Task-Oriented Semantic Communication in Large Multimodal Models-based Vehicle Networks

This paper proposes a task-oriented semantic communication framework for LMM-based vehicle AI, using LLaVA with Semantic Matching for efficient image slicing and Fusion Attention-based power allocation to prioritize critical data transmission, achieving significant accuracy improvements (up to 33.1% at low SNR) in traffic VQA tasks.
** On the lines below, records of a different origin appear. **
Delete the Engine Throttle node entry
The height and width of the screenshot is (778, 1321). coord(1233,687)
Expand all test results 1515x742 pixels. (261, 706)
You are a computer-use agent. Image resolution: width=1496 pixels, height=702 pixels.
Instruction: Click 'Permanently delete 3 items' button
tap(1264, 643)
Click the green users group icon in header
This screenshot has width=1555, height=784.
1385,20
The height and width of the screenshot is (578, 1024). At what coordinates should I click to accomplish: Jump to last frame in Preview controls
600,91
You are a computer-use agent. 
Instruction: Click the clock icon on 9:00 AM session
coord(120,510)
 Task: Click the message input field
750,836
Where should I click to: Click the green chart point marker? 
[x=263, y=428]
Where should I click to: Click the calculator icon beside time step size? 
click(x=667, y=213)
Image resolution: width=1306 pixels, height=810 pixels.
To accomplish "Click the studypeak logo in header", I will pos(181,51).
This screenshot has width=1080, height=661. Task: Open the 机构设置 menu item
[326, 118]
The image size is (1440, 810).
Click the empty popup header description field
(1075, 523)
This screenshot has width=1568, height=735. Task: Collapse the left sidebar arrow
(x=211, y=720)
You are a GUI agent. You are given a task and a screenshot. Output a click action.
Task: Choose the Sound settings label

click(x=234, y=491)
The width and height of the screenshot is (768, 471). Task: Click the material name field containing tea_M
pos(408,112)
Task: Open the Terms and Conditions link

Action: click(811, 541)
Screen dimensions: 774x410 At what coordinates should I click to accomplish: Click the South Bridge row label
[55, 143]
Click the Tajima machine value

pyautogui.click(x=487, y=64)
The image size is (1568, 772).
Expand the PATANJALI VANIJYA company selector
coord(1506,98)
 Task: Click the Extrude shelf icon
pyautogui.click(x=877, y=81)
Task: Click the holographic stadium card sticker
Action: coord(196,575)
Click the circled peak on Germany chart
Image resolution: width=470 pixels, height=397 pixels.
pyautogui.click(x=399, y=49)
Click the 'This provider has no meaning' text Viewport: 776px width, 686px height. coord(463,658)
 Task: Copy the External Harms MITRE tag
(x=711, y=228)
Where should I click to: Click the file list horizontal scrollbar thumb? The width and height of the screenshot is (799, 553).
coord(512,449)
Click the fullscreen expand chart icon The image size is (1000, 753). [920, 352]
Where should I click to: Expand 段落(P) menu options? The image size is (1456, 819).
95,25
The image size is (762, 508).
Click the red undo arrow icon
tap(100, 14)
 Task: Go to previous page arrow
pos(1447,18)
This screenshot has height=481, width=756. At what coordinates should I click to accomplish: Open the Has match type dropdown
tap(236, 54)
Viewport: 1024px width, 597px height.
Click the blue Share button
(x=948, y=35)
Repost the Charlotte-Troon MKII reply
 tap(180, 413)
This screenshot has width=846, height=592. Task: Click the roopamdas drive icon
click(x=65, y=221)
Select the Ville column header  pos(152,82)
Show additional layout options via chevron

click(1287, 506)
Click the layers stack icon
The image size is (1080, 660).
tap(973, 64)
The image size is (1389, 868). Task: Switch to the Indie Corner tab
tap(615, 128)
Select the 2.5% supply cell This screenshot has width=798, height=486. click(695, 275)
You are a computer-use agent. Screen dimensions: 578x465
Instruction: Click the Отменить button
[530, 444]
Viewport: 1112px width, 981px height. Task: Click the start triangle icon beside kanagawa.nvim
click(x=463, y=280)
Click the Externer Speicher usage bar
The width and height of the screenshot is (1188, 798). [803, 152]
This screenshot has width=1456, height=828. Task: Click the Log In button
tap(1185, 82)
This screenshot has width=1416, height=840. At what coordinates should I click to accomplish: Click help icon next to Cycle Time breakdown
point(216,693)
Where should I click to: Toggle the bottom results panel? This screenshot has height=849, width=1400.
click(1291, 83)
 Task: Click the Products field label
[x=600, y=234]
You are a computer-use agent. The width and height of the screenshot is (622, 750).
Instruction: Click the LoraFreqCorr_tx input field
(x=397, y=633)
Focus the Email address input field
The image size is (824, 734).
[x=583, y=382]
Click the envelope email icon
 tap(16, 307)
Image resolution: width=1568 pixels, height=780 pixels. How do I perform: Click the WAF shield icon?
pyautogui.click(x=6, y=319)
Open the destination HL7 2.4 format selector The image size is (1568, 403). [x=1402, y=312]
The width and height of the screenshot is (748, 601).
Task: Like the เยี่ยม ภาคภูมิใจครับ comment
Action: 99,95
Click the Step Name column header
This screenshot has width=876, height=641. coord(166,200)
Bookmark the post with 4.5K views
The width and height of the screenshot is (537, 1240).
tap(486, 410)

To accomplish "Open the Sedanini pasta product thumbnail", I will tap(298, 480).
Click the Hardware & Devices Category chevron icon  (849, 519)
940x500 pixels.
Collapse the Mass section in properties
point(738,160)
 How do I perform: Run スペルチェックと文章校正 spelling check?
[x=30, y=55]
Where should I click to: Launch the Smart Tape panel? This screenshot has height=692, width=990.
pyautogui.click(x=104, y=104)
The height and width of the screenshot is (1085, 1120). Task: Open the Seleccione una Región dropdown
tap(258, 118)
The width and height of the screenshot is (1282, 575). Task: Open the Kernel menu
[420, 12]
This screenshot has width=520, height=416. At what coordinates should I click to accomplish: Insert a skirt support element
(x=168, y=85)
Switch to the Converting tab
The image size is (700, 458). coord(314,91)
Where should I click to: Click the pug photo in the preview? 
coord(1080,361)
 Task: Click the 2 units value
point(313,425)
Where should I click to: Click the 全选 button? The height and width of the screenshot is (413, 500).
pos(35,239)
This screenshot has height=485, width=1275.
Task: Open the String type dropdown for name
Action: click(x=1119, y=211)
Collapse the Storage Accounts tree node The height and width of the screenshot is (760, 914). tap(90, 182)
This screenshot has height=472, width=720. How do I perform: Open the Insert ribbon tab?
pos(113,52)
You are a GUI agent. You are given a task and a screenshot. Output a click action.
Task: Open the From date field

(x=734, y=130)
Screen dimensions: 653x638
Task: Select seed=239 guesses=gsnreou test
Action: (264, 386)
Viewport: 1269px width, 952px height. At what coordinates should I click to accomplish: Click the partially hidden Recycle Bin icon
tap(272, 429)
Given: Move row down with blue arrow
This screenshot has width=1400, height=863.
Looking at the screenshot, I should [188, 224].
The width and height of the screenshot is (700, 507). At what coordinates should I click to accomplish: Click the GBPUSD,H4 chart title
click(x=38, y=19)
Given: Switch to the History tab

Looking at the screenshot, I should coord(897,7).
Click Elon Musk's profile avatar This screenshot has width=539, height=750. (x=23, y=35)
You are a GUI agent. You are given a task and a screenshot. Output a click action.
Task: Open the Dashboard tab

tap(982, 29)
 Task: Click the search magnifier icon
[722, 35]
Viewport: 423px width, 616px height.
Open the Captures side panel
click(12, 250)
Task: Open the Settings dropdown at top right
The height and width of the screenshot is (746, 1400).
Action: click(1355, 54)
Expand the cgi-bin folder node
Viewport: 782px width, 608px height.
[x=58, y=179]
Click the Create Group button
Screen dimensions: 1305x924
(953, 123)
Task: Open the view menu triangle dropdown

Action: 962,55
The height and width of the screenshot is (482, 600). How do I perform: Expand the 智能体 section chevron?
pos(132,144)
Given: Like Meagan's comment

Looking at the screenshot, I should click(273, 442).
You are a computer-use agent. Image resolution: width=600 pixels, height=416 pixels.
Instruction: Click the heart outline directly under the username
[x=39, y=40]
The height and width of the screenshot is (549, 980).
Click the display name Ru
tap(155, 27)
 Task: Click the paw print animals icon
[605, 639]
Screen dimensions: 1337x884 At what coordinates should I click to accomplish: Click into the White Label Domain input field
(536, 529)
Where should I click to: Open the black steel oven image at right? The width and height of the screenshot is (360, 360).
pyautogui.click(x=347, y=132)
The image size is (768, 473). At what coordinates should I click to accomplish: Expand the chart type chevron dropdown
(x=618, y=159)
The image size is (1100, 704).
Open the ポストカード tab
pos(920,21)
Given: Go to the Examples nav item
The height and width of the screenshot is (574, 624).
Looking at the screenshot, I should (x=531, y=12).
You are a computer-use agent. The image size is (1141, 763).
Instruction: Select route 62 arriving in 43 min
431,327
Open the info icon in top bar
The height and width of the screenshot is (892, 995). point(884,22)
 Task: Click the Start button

Semantic Communication, Large Multimodal Models, Resource Allocation, Visual Attention, Vehicle AI, Efficiency

Baoxia Du, Hongyang Du, Dusit Niyato, Ruidong Li

Kanazawa University, University of Hong Kong, Nanyang Technological University

Generated by grok-3

Background Problem

The paper addresses the challenge of deploying computationally intensive Large Multimodal Models (LMMs) in resource-constrained vehicle AI systems, where real-time processing and reliable communication are critical for tasks like autonomous driving assistance. Traditional deployment on edge devices is hindered by limited computational power, while cloud-based solutions require efficient data transmission under varying channel conditions. The key problem solved is the optimization of data communication and resource allocation to maintain high accuracy and low latency in LMM-based vehicle networks, particularly in poor signal-to-noise ratio (SNR) environments.

Method

The proposed method introduces a task-oriented semantic communication framework for LMMs in vehicle AI, utilizing the Large Language and Vision Assistant (LLaVA) model. The core idea is to distribute computation by deploying the lightweight visual encoder on the vehicle for feature extraction and offloading the intensive LLM processing to a cloud server, thus reducing onboard computational load. Key steps include: (1) Semantic Matching (SM)-based Image Slicing, which uses lightweight models (YAKE for keyword extraction, YOLO for object detection, and GloVe for semantic similarity) to selectively encode only user-relevant image regions, reducing visual tokens and inference costs; (2) Fusion Attention-based Semantic Communication (FA-SemCom), which combines objective (saliency-based) and subjective (user query-based) attention to assess semantic importance of image patches, dynamically allocating transmission power to prioritize critical features using a quantized weight system and a tunable parameter β. This ensures efficient resource use and maintains data integrity in challenging communication environments.

Experiment

The experiments were conducted on a custom traffic Visual Question Answering (VQA) dataset comprising 41 images and 172 questions, focusing on traffic elements like signs and pedestrians, with evaluations performed on a Ubuntu 20.04 system with an NVIDIA RTX A6000 GPU. The setup simulated real-world vehicle-to-server communication using the Fisher-Snedecor F fading model for channel conditions. Results showed that the SM module reduced computational load (FLOPs) and response time by 27% compared to LLaVA-1.6, with minimal accuracy loss (e.g., 0.6% for Vicuna-7B). The FA-SemCom method significantly improved answer accuracy over average transmission (AVG-SemCom), especially in low SNR conditions, with gains of 13.4% at 12 dB and 33.1% at 10 dB. The experimental design is reasonable for initial validation, focusing on traffic scenarios, but the small dataset size and lack of comparison with other advanced semantic communication frameworks limit the comprehensiveness. The results match the expectation of improved performance under constrained conditions, though generalizability remains a concern due to the niche dataset and fixed parameters like α=0.5.

Further Thoughts

The framework’s focus on semantic importance through attention fusion is a valuable contribution, potentially applicable beyond vehicle networks to domains like remote healthcare or industrial IoT, where bandwidth and computational constraints are prevalent. However, the reliance on a static attention fusion coefficient (α=0.5) could be revisited by exploring adaptive mechanisms that adjust based on real-time channel quality or user intent, drawing inspiration from adaptive bitrate streaming in video transmission. Additionally, integrating this approach with recent advancements in federated learning could enhance privacy by minimizing raw data transmission, aligning with the paper’s concern for data security. A potential research direction could be to test the framework’s robustness against adversarial inputs or extreme noise, as real-world vehicle environments often encounter such challenges. Comparing FA-SemCom with other semantic communication systems, such as those using reinforcement learning for dynamic resource allocation, could further validate its superiority and uncover complementary strategies. Lastly, the small dataset size highlights a need for broader benchmarking on diverse, large-scale datasets to ensure the framework’s scalability and robustness across varied scenarios.